Reviving the Past... Designing the Future

Tile Trends

What are today’s trends in tile with regards to kitchen backsplashes and countertops?
Let’s face it, granite slab countertops rule supreme followed by quartz surface materials such as Cambria and Caesarstone. Tile countertops, though not as popular as they once were, have continued to be at the cutting edge of kitchen design trends especially in regards to the backsplash. Some of the oldest materials known to mankind such as travertine, granite, marble, slate and other natural stones have proven to have the staying power that homeowners can be sure to get the best return on their investment.

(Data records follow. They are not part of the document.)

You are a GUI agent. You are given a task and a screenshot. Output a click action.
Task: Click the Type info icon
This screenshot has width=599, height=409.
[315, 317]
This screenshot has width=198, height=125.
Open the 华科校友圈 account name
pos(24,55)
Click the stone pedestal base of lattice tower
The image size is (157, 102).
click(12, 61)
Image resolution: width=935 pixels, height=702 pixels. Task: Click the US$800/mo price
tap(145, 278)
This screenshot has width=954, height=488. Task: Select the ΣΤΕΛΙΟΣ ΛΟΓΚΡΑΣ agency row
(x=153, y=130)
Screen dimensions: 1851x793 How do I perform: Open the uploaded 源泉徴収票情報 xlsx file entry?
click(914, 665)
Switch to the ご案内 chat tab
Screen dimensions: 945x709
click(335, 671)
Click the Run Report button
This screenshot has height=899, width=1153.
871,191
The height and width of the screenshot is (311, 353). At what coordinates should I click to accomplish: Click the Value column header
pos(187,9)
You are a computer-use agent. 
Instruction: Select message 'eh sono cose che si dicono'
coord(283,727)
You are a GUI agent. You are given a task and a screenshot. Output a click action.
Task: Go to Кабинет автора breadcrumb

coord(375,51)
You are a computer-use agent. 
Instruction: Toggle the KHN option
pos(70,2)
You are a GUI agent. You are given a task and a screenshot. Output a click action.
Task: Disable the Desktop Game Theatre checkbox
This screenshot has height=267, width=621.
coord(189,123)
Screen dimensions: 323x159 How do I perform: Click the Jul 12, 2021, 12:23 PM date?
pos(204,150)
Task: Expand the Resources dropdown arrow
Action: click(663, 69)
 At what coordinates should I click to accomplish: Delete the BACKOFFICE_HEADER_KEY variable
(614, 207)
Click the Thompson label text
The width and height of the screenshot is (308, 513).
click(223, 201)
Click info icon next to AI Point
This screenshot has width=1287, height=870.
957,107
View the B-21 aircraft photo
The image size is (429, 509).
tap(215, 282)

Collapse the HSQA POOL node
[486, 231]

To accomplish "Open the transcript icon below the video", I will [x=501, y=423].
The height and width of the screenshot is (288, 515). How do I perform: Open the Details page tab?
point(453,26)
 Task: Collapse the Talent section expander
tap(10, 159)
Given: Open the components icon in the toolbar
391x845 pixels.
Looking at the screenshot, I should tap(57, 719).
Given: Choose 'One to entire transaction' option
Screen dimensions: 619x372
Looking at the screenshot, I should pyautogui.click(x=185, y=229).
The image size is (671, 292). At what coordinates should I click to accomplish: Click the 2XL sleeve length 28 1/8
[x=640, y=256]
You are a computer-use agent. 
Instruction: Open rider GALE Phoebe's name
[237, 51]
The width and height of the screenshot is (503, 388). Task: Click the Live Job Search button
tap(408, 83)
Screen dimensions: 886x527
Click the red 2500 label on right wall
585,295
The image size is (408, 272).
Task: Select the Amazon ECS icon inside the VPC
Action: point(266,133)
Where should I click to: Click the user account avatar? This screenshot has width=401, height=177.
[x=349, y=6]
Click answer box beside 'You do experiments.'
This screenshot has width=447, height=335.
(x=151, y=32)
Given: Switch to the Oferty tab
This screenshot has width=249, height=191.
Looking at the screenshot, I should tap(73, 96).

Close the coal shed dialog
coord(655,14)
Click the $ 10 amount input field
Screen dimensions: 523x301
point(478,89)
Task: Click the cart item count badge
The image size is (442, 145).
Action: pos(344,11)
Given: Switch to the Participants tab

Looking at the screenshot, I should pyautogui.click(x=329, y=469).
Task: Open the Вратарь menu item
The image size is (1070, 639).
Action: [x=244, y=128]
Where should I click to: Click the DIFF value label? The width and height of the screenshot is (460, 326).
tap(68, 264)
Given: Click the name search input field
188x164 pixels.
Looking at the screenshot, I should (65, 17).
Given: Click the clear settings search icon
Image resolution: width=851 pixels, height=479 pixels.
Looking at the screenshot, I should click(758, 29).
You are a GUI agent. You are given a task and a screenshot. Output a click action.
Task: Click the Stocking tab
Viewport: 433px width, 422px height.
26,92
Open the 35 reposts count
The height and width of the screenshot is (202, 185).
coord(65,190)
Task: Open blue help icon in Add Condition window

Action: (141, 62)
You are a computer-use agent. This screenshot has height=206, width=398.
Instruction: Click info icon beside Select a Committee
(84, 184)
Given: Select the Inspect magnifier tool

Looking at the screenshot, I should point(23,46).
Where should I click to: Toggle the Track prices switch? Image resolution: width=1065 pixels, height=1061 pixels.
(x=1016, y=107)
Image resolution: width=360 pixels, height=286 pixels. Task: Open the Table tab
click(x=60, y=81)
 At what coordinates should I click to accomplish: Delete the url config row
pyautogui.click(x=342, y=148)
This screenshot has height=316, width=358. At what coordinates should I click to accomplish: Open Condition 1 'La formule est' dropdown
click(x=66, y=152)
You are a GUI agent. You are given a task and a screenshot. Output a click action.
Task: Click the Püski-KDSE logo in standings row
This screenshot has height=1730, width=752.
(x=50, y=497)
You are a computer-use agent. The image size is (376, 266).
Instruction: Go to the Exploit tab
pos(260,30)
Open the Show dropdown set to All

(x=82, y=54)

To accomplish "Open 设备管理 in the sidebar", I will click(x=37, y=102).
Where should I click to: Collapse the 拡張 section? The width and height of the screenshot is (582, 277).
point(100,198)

Glass accent tile is really exciting right now. You can use it for kitchen backsplashes, shower walls and as accents on floors, glass tiles add a depth, sparkle and luminescence not found in ceramic or natural stone. With a broad color palette, and finishes ranging from glossy to flat, glass tiles can fit most design schemes. When used sparingly, vivid glass tiles can provide exciting visual highlights. Conversely, when covering an entire bathroom wall, glass tile can create a luxurious spa-like atmosphere. Bonus: Many glass tiles are made from recycled glass. Looking  for a tile that complements stainless steel appliances? How about one that compliments that hammered-copper vent hood? The natural choice is metal wall tile. The most obvious application for metal wall tile is the kitchen backsplash. For a polished, contemporary look, I suggest going with stainless steel, which is available in finishes ranging from satin to brushed. Warm bronze or copper tile will add a timeless beauty to kitchens with more traditional style.
We all love the look of hardwood flooring, but I say it has no place in a moist bathroom. The next best thing may be faux hardwood porcelain tile. The tile industry has gotten really creative at manufacturing tiles out of one material to look like another material. A perfect example is porcelain tile made to look like real hardwood. I have one of the floors in a kitchen display in our showroom installed with this tile and it looks great. Available in planks of many widths and lengths, the tile is much easier to care for than real wood. And porcelain’s natural resistance to moisture makes it an appropriate material for kitchen and bath applications.                                                            Sounds easy yet can be a daunting task. Don’t be satisfied with the ordinary. We can help since we have seen up close the final products hundreds of times. Sometimes just having another person involved with the planning of your kitchen or bath design can infuse the creative juices necessary for a project to move forward.  And remember; always have a professional install your tile. A poorly installed tile job can make your expensive tile look horrible. And installing tile that looks nice but doesn’t last or hold up to everyday use is unwise no matter what today’s trends are.